Alzheimer’s: Evidence Reviews
Researchers at the Minnesota Evidence-Based Practice Center in Minneapolis conducted four side-by-side evidence reviews to test different categories of proposed therapies and treatments for Alzheimer’s:
- Physical activity. Low-strength evidence from 16 trials showed that combining different types of activity such as exercise, diet and cognitive training, might improve performance on brain tests.
- Prescription drugs. No medications appeared to protect the brain in data from 51 trials. The drugs studied included those specifically for dementia as well as drugs to treat other health problems of aging, such as diabetes, high blood pressure, elevated cholesterol and ebbing hormone levels.
- Vitamins and supplements. There’s no evidence from 38 trials that any over-the-counter tablets or pills can prevent dementia or Alzheimer’s disease. This included omega-3 fatty acids, ginkgo biloba and vitamins B, C, D and E.
- Cognitive training. Brain exercises did not ward off dementia in 11 clinical trials.
There is some, moderate evidence, that cognitive engagement brings some benefits, but those benefits are local. If we train on memory, our memory might improve. If we train on processing, our processing speed might improve. But there isn’t any good evidence to directly link that to changes in how many people develop dementia.

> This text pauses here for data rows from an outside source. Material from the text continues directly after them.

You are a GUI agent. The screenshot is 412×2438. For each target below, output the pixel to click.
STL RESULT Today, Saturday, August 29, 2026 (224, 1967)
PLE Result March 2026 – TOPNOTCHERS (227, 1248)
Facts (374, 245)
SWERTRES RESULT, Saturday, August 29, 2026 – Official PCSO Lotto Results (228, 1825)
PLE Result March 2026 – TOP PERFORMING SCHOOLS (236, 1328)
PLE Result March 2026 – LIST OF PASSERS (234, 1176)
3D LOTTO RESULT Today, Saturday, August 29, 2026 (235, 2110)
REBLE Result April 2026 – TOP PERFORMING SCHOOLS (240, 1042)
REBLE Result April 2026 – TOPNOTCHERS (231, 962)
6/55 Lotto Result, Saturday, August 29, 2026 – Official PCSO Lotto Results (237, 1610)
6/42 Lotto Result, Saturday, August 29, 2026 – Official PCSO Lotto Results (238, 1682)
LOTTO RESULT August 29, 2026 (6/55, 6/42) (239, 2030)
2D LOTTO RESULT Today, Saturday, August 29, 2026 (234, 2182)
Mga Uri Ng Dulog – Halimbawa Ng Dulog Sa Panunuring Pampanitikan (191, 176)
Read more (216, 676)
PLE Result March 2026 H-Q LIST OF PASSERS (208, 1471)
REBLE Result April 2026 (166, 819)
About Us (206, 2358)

Alzheimer’s: Future Prognosis
It is evident that researchers need to return to the basics and focus on first figuring out why people develop Alzheimer’s before they start testing for cures.
None of the medications that have been looked at so far have been proven to reverse or even slow down significantly the degradation of cognition.
There is consensus that new research will break through and come up with a cure for alzheimer’s and dementias.